John Blake’s death recalls days of scandal at UNC that now seem so long ago
The name John Blake seems to echo from another time. It doesn’t so much identify a single person as it does an entire long-ago era of disgrace, a scandal that seemed massive at the time only to be quickly overshadowed by an even bigger one.
In other cases, when ruminating upon someone’s death, it might be an occasion to muse upon the unfairness of having one’s name serve as shorthand for ignominy.
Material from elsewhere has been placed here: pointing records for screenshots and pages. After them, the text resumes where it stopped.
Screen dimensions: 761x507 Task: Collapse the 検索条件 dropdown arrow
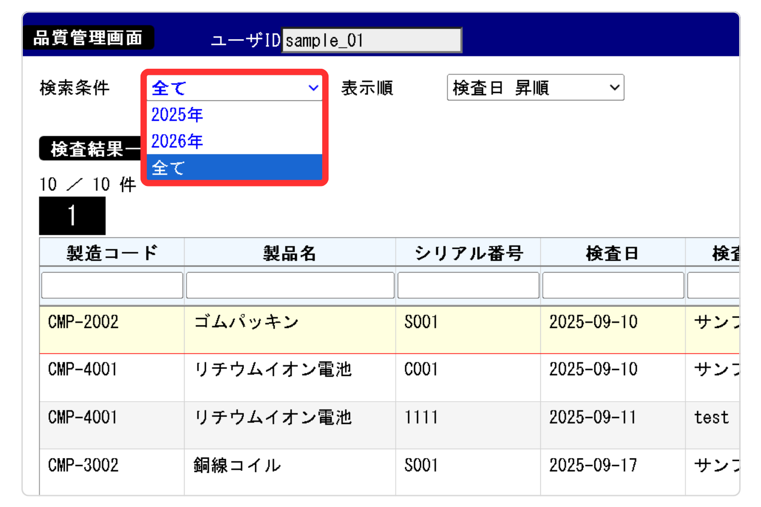point(313,88)
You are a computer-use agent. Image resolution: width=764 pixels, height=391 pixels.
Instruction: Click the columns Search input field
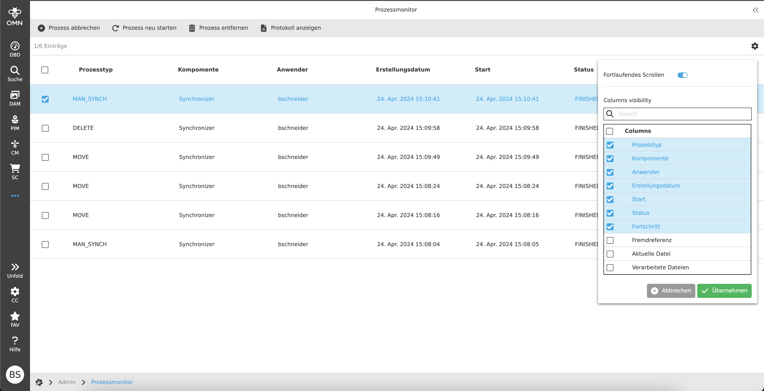coord(682,114)
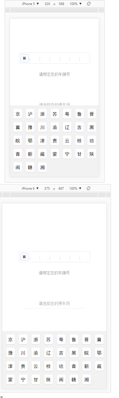
Task: Click 请选择您的停车场 field in iPhone 6 view
Action: (54, 303)
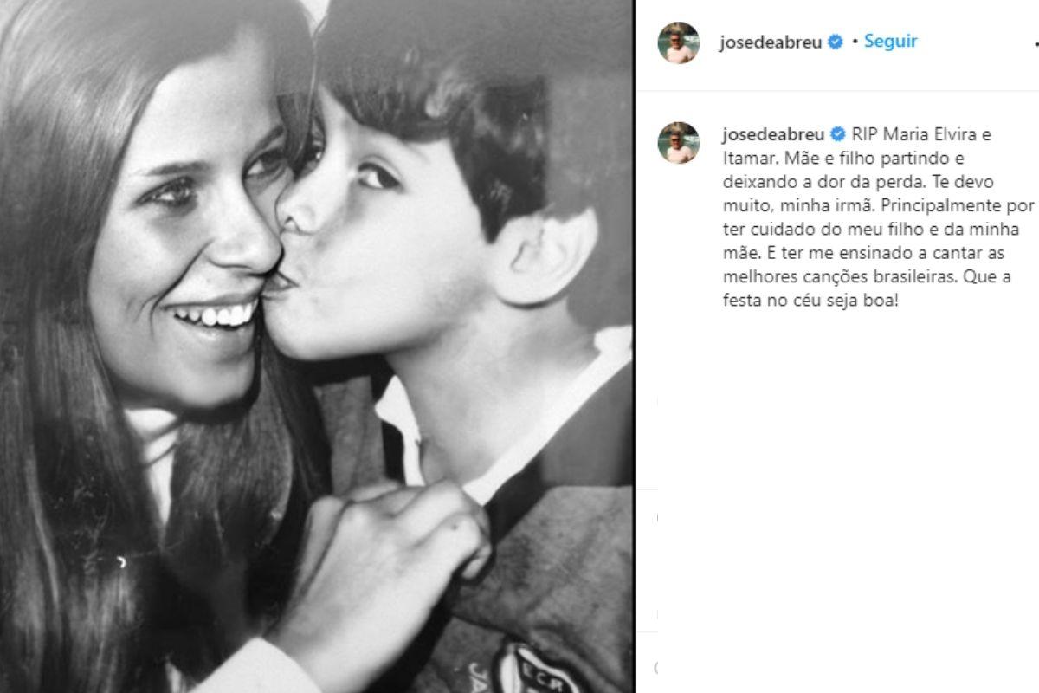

In the case of Blake, who died Thursday at age 59, it actually does justice to the tortured legacy he leaves behind, especially at North Carolina: beloved by the players he coached, sanctioned by the NCAA, blamed (scapegoated?) by an entire university.
Even more than Butch Davis, Blake exemplified and personified North Carolina’s desperate, win-at-all-costs pursuit of big-time football success almost two decades ago. It was in many ways an attempt to find a shortcut back to the glory days under Mack Brown after the program had gone awry under first Carl Torbush and then John Bunting. (A decade later, it would turn out that Brown was both the question and the answer.)
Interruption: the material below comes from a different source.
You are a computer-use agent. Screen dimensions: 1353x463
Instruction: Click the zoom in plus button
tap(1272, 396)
That the university even allowed Davis to hire Blake as his defensive line coach underlined just how many shortcuts UNC was willing to take at that point. Blake arrived with two Super Bowl rings, a strong reputation for recruiting and developing NFL-bound lineman and an even stronger reputation for bending the rules when it came time to seal a commitment.
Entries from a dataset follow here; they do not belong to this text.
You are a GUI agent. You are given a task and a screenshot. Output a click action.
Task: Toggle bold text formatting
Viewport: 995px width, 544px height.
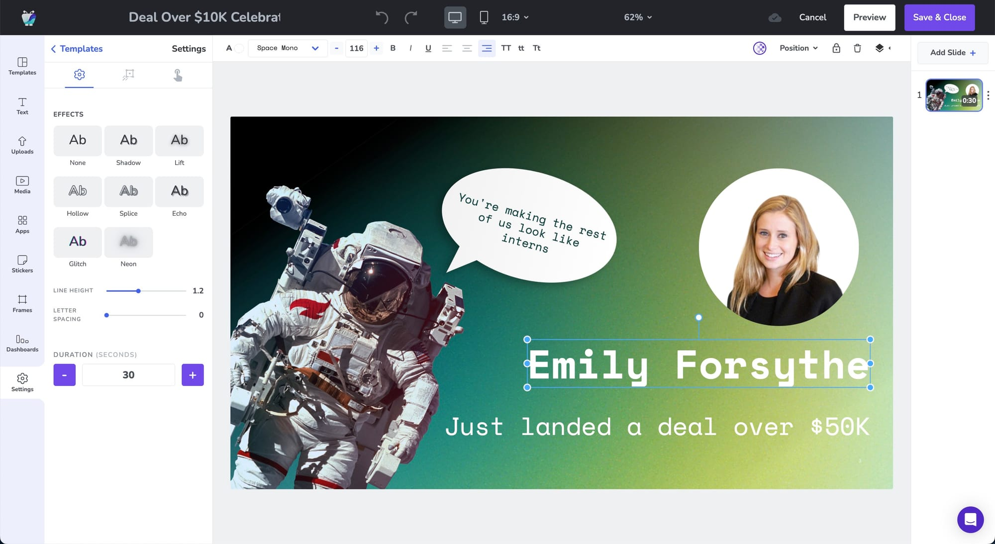(393, 48)
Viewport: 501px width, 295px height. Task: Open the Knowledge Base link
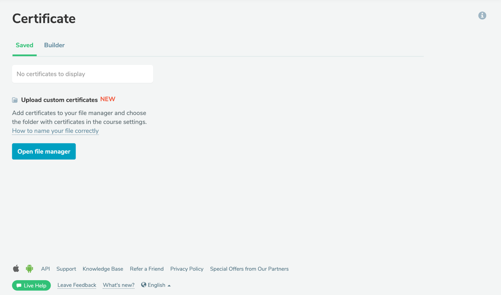(103, 269)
But Davis pushed hard for Blake, who he had coached in high school. Some schools — and previously UNC likely would have counted itself among them — wouldn’t let someone like Blake on campus. It was a decision UNC would come to regret. Several of the players Blake recruited to UNC did indeed go on to the NFL, most notably Marvin Austin, but not before dragging the university through the NCAA mud first.
Would the rap lyrics Austin tweeted have sparked the massive investigation they did if Blake weren’t already there to attract the NCAA’s attention? Either way, it led to the discovery that the program was awash in agents and runners, even in the weight room. Meanwhile, Blake was in cahoots with agent Gary Wichard, running what appeared to be a pump-and-dump scheme with draft prospects, among other transgressions.
The NCAA unearthed evidence of Blake’s deep connections to Wichard’s agency, Pro Tect Management, and the Blake-Wichard clients always seemed to get favorable treatment from ESPN analyst Mel Kiper Jr., who swore Blake and Wichard were merely friends.
Every bit of it was ghastly for North Carolina, a school that had always prided itself on its squeaky-clean image. From the frame-by-frame Zaprudering of the players getting off the bus for the 2010 opener against LSU in Atlanta to see who was and wasn’t eligible — 13 players were ineligible and Blake resigned the next day — to the receipts and airline tickets that documented the illegal benefits players got from agents, the Davis-Blake regime brought only embarrassment to Chapel Hill, never an ACC title or 10-win season.
Whatever Blake did, though, was tacitly sanctioned by Davis and the university, from the chancellor on down. Because of his reputation, he became as convenient a place to pin the blame as anyone, even if he had only been doing exactly what he had been hired to do. In the end, Davis tried to shift responsibility to his old friend, trying to stave off his own inevitable firing for a few more months.
“I’m sorry that it has affected the football program,” Davis said in 2010, a month after Blake left the team. “But I’m going to tell you what I’m more sorry about, I’m sorry that I trusted John Blake.”
When the school settled with the NCAA in 2012, the football scandal had already unearthed the beginnings of a much bigger scandal that would take years to unravel. By the time the NCAA decided in 2017 it couldn’t prosecute UNC for decades of academic fraud, Blake was long gone and all but forgotten. The NCAA hit him with a three-year show cause penalty, essentially banning him from college football, and other than one year on the Buffalo Bills’ staff, that was the end of Blake’s coaching career.
There’s no doubt Blake was good at what he did. He had a short and unsuccessful stint as head coach at Oklahoma, his alma mater, but many of the players he recruited won a national title after he left. The man could coach defensive linemen. And he could recruit them, methods unknown. North Carolina certainly got that from him. And a lot more.